▶ _PROVIDED ENTRIES_
========================
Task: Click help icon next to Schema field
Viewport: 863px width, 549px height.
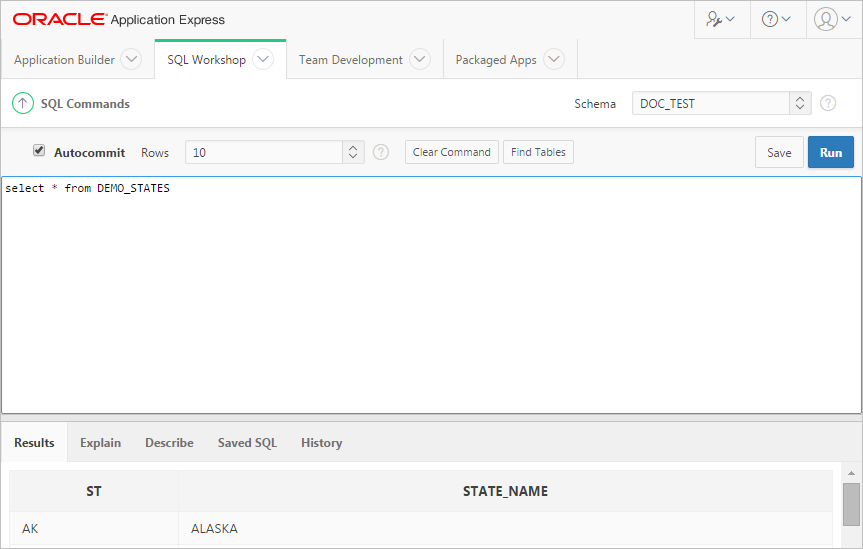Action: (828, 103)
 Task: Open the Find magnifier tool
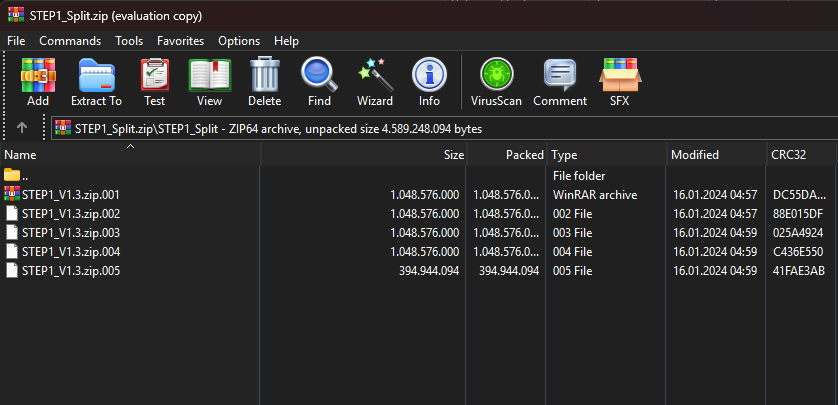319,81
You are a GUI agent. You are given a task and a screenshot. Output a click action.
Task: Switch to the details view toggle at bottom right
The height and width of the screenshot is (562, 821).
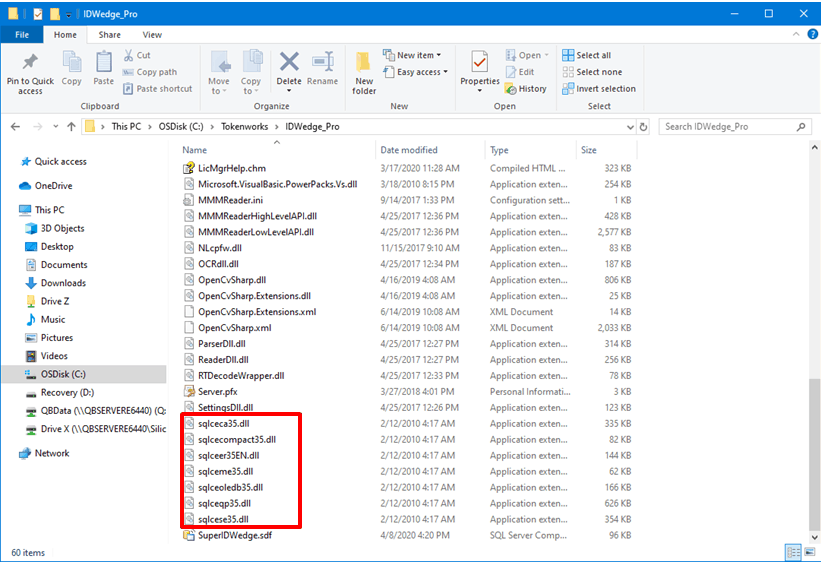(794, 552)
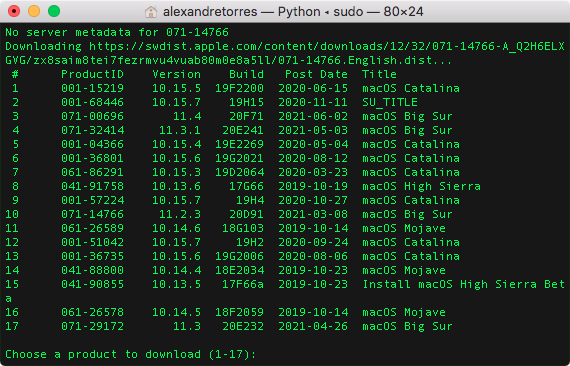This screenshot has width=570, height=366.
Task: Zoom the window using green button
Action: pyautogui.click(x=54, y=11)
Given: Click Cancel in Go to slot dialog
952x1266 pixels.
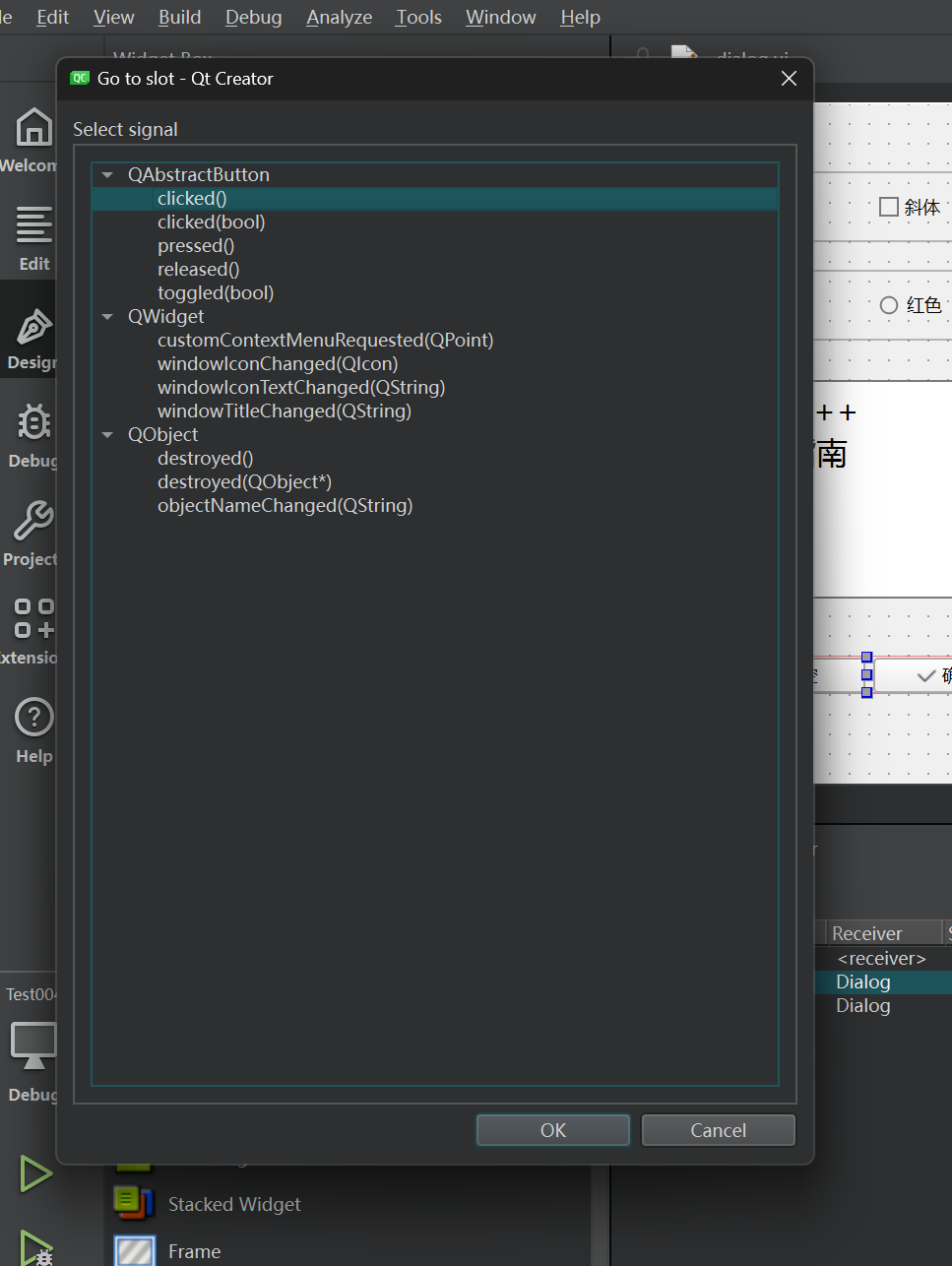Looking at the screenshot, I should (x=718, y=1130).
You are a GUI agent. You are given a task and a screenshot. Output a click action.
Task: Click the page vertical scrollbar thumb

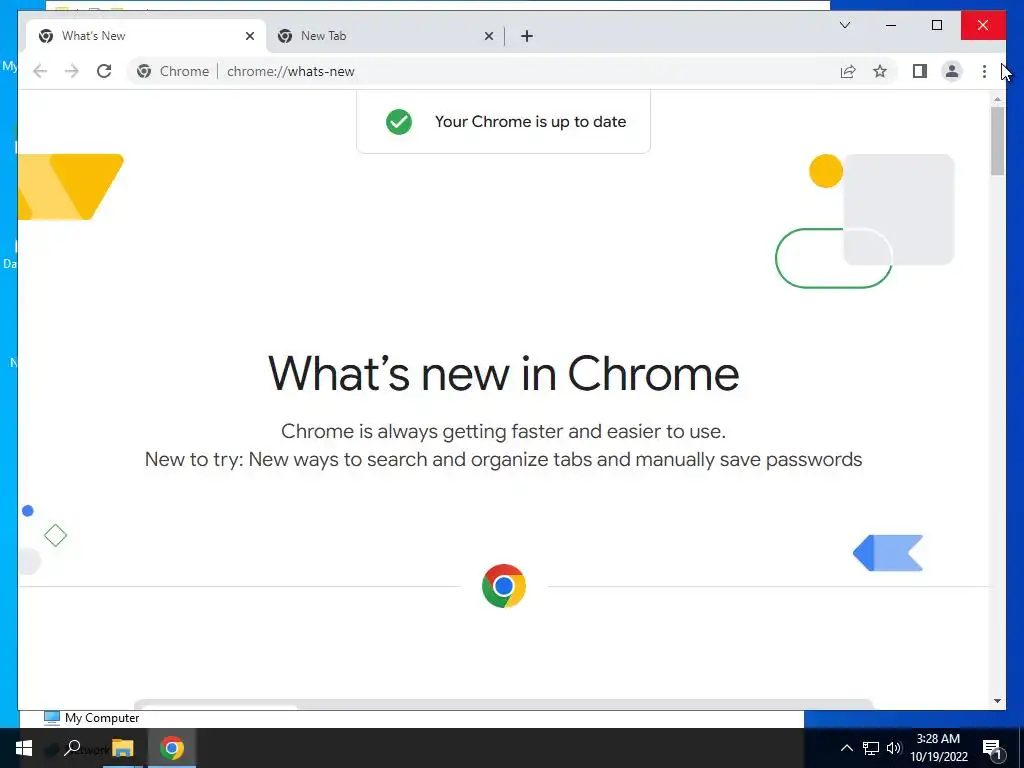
========================
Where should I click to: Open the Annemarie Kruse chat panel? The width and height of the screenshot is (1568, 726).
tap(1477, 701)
========================
▶ _EXERCISE AIM_
Could you output exactly the lines above, from the line with "Task: Open the Find magnifier tool" up to and including the line with "Task: Click the page vertical scrollbar thumb", and nothing else, skipping the pictures?

▶ _YOUR SOLUTION_
 Task: Open the Find magnifier tool
319,81
You are a GUI agent. You are given a task and a screenshot. Output a click action.
Task: Switch to the details view toggle at bottom right
The height and width of the screenshot is (562, 821).
(794, 552)
This screenshot has width=570, height=366.
Task: Zoom the window using green button
Action: pyautogui.click(x=54, y=11)
Given: Click Cancel in Go to slot dialog
952x1266 pixels.
Looking at the screenshot, I should (x=718, y=1130).
You are a GUI agent. You are given a task and a screenshot. Output a click action.
Task: Click the page vertical scrollbar thumb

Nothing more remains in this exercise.